▶ _EXERCISE INSTRUCTIONS_: Only what runs from the line with "Task: Click the green refresh icon" to the end of the data should appear in the answer, exactly as written and without pictures.

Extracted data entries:
▬▬▬▬▬▬▬▬▬▬
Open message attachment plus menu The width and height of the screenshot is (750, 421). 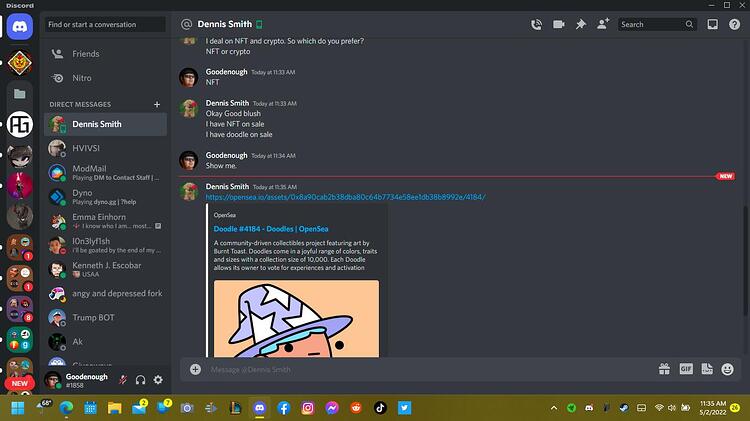click(195, 369)
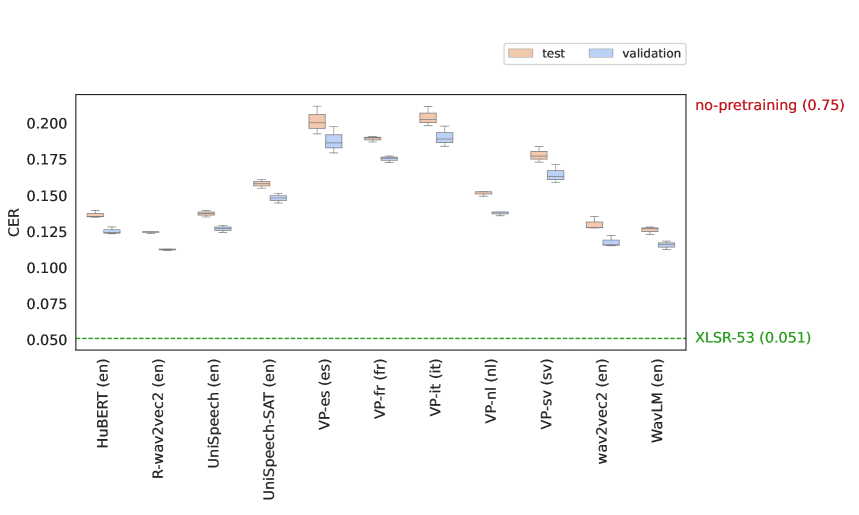The height and width of the screenshot is (515, 859).
Task: Select the UniSpeech-SAT test box
Action: click(261, 183)
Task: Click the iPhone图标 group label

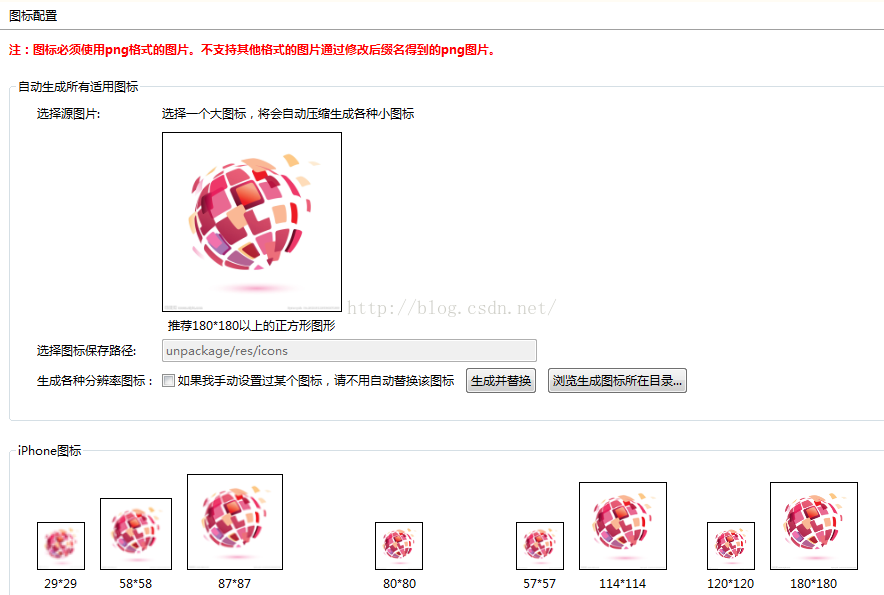Action: coord(49,451)
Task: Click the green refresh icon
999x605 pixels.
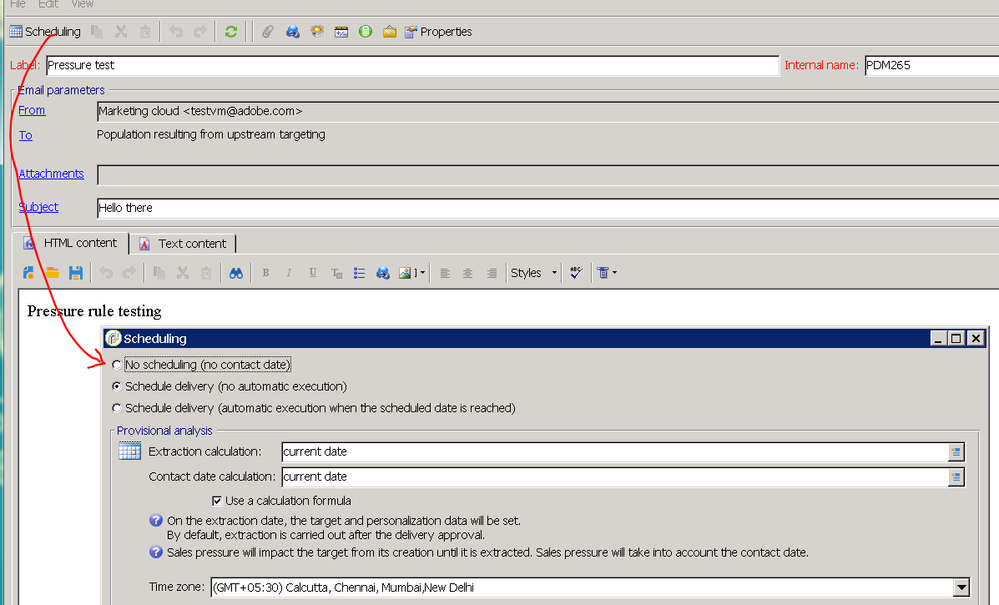Action: click(x=231, y=32)
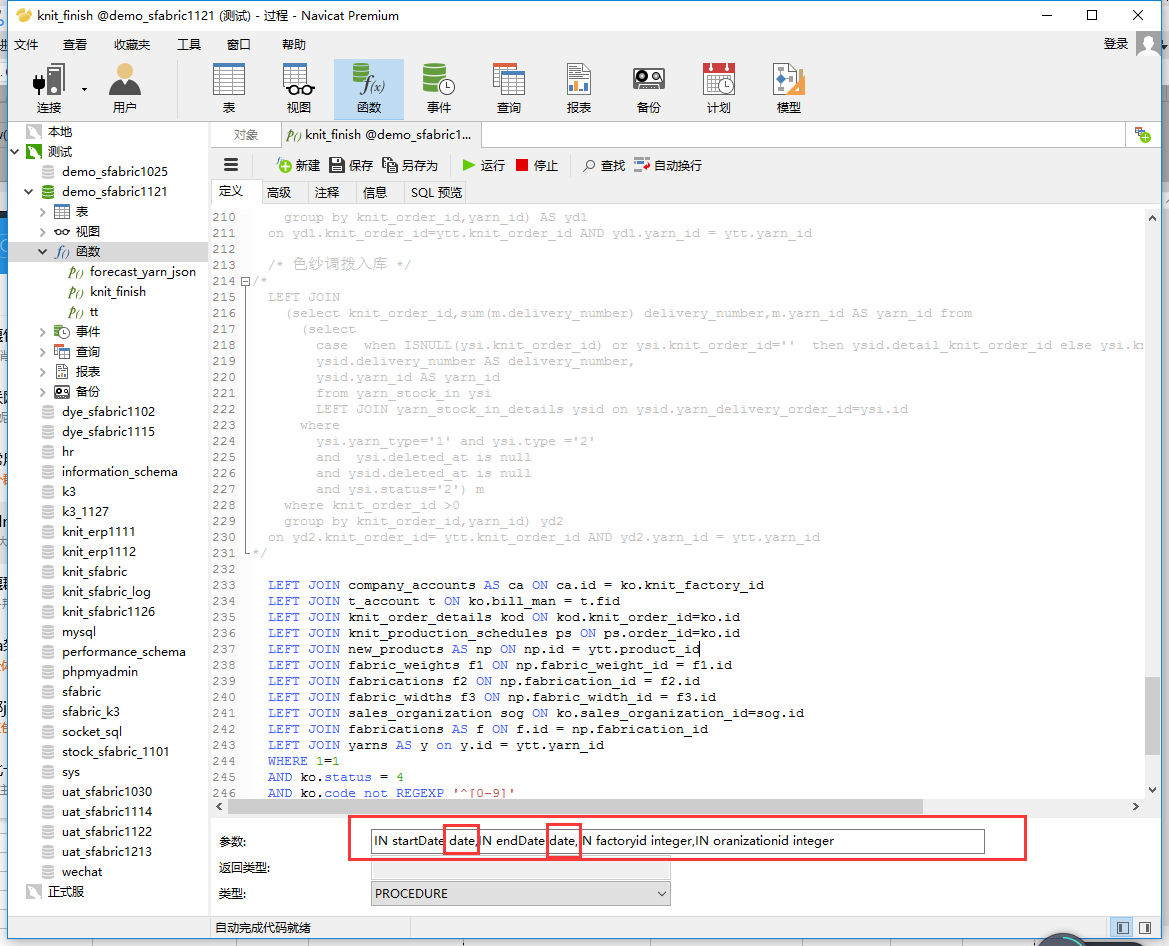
▬▬▬▬▬▬▬▬▬▬
▶ _WRITTEN ANSWER_:
Task: Click the green refresh icon
999x605 pixels.
Action: click(x=231, y=32)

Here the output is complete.